2011-09-11 @ 10:14 a.m.


i woke up this morning to see a million trite, cliched fucking posts about 9/11 on facebook. it really put me in a mood.

when i was teaching, on september 11th i would ask the kids what 9/11 meant to them as a journal prompt. as the years went on, they knew less and less about it. they were so young when it happened. the last year i did it, i had all freshman kids in my class and many of them said that it meant nothing to them. it was just a date. i asked if they remembered anything else about it and a few kids who had relocated from north jersey or wherever remembered the fear, but other than those kids, most of them just said that it was a day that they knew they wouldn't have to do anything in school because everyone was doing 9/11 stuff.

so these same kids, the ones i added on facebook after getting laid off, are posting these statuses and liking these 9/11 pages and i just want to call them out because i know they're just doing it because it's a click of a mouse. a press of a button. nothing they actually have to do or feel or care about after this moment.

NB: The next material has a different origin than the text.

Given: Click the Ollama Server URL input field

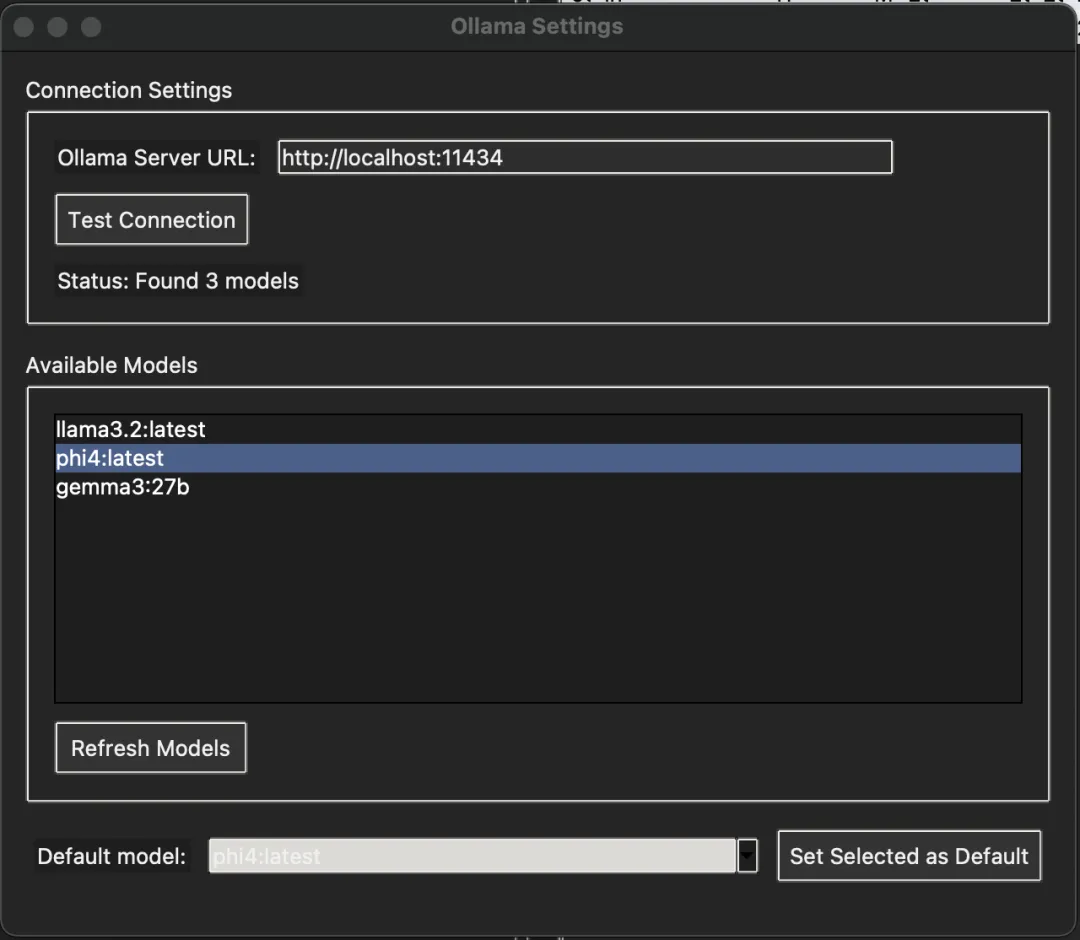Looking at the screenshot, I should click(584, 157).
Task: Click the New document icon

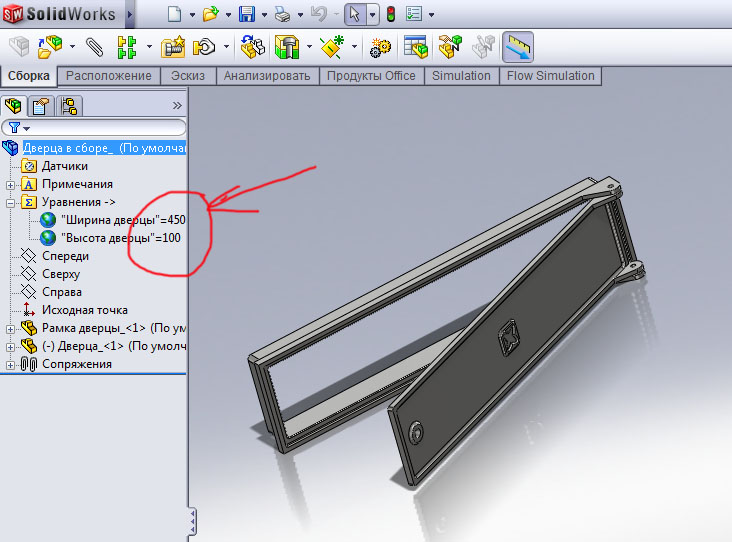Action: (174, 14)
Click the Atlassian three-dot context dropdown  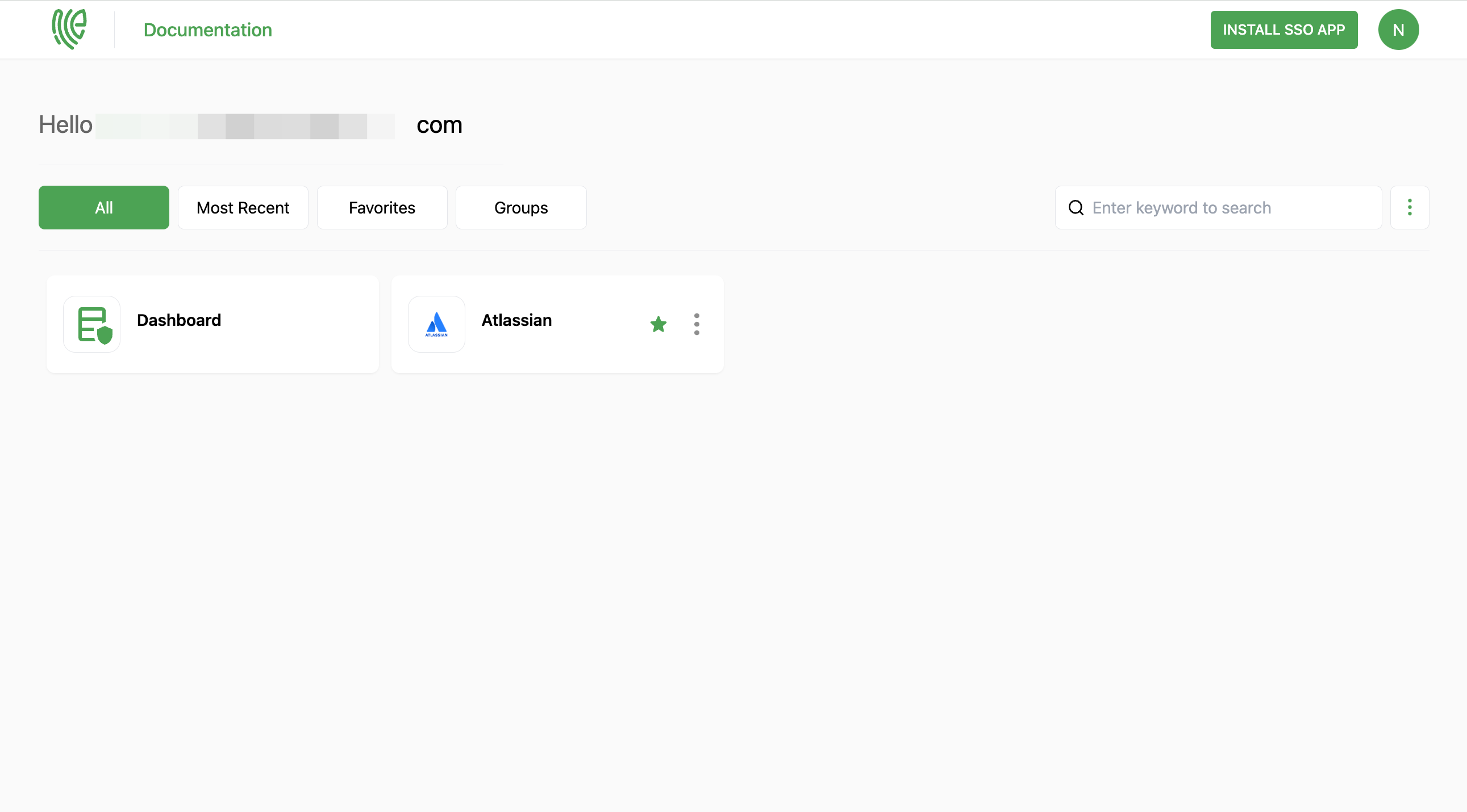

want to know where i was 9/11/01? it was my second week of college, and i was running late into a class and i saw everyone crowded around the tv in the lounge. i didn't pay any attention to it until i made it to class and was told everything was cancelled and that everyone needed to go home immediately. on my way back out, i didn't stop at the lounge, i just ran to my car and started racing home.

the roads were a ghost town. totally deserted. my usual 90 minute drive was only about 45. i listened to new jersey radio on the way home and heard what had happened, but i didn't fully understand because THEY didn't understand. some of it was live, some was pre-recorded, because the DJs were still trying to put together the information.

i arrived home and my mom told me what was happening, but i didn't watch it on tv. i tried to call my dad because he had made frequent trips to the world trade center for work, and was currently stationed in the pentagon. all cell phones were out. it was just fear. a sinking feeling. devastating sadness.

today, after reading those stupid posts on facebook by people who couldn't give a shit about it, i finally turned on the tv to one of the million channels showing the footage from that day. i made it about 10 minutes and started to cry. i know it's so that people don't forget. i know it's history. i know all that. but there's something about watching those planes hit. don't people realize that people were dying? you're watching footage of people's lives ending. as educational as it may be, i just can't bring myself to view it, and i probably never will.

my dad is fine. he was fine. but he was in pentagon city that day. he had switched offices with someone who was in a satellite building off of the main pentagon. the guy he switched with was killed that day. when we went there, he took us to the memorial. when we went there, it was 2003, and there were grown men inside the room, holding each other and crying. i've never seen anything so sad in my life.

that's what 9/11 is to me. not liking some stupid page to 911,911 likes. not saying, "never forget!" as if anyone possibly could. it's the lingering question in my heart that makes me wonder if those people i saw in the lounge at school that day were watching members of their families die. i can't imagine. i can't.